Researchers from the University of Maryland and Ohio University used big brown bats (
Eptesicus fuscus) and short-tailed fruit bats (Carollia perspicillata) to test the hypothesis that the fine hairs on the wing membranes act as sensory receptors to provide information that aids in flight control. First, the wing hairs were mapped and anatomically described using scanning electron micrographs (Figure 2). The hairs occur over the entire wing surface, but come in tow distinct types; long hairs that are found closer to the body and forearm, and tiny hairs (100-600 microns long) that are found in rows along the trailing edge of the wing.
sensory_hairs
Figure 2. Scanning electron micrographs of the sensory hairs on the wing of a bat before (A) and after depilation (B and C) and the position on the wing where the hairs in the SEM photos were located. (From Sterbing-D’Angelo et al., 2011)

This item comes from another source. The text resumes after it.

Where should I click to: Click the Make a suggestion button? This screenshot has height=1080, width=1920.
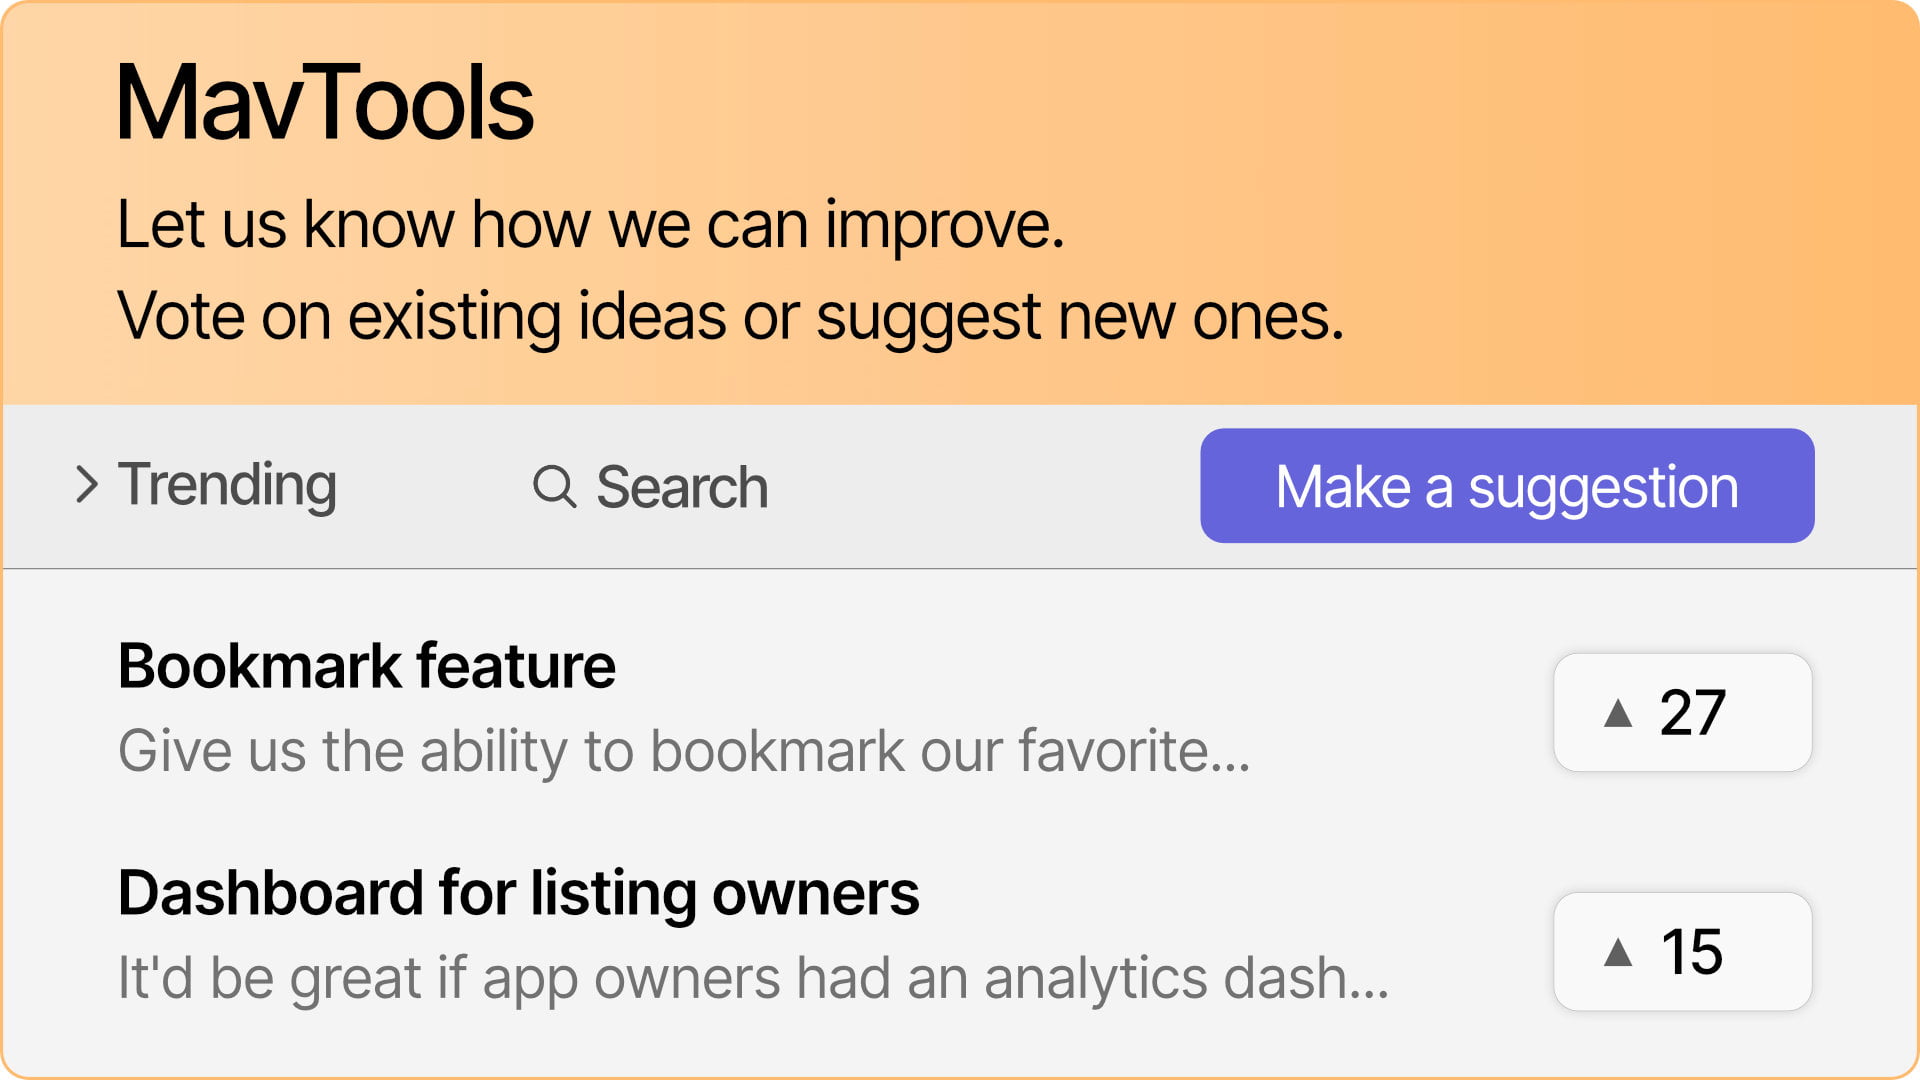point(1507,486)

The researchers then subjected the shorter hairs to tiny puffs of air lasting only 40 milliseconds and recorded from neurons in the bats brain that respond to tactile stimuli from the wing membrane. Specifically, they recorded from electrodes placed in the bat’s primary somatosensory cortex. The air puffs were gentle enough to deflect the hairs but not the surrounding wing membrane. The researchers then removed all the hairs from the bat’s wing membranes using a depilatory solution and recorded the neuronal responses again.

The short sensory hairs elicited a neuronal response in the somatosensory cortex when exposed to air puffs, but the response disappeared when the hairs were removed (Figure 3). Furthermore, the response was directional and depended on the location of the hairs on the wing membrane. Interestingly, the hairs on the trailing edge of the wing were most sensitive to air puffs coming from the rear (posterior to anterior). This suggests that these tiny hairs may serve as turbulence sensors, warning the bat that airflow has been disrupted along the trailing edge of the wing. Such turbulence is more likely when the bats are flying at slow speeds or making rapid, sharp turns. Thus, the hair sensors may serve as stall detectors.

sensory_hairs2
Figure 3. Neural responses of somatosensory neurons to air puffs before and after depilation of the sensory hairs on the bat’s wing. Colors indicate position on the wing. Solid lines on the graphs denote post-delipatory responses and the open areas under the upper lines represent pre-depilatory responses. (From Sterbing-D’Angelo et al., 2011)

Bats were also trained to fly through a maze of obstacles in a flight room. The researchers compared their flight performance before and after removal of the tiny sensory hairs. Without sensory hairs, bats made wider turns, flew further away from obstacles, and increased their flight speed. These results indicate that the sensory hairs along the trailing edge may serve as velocity sensors – in the absence of velocity information, the bats responded by increasing flight speed.

Thus, it appears that these tactile hairs provide bats with real-time feedback on airflow and velocity as the animal flies in a cluttered environment.



References

Sterbing-D'Angelo, S., Chadha, M., Chiu, C., Falk, B., Xian, W., Barcelo, J., Zook, J., & Moss, C. (2011). Bat wing sensors support flight control Proceedings of the National Academy of Sciences DOI: 10.1073/pnas.1018740108

Wilson, D. and A. Gardner. (1980)
Proceedings of the Fifth International Bat Research Conference. Texas Tech Press, Lubbock, TX.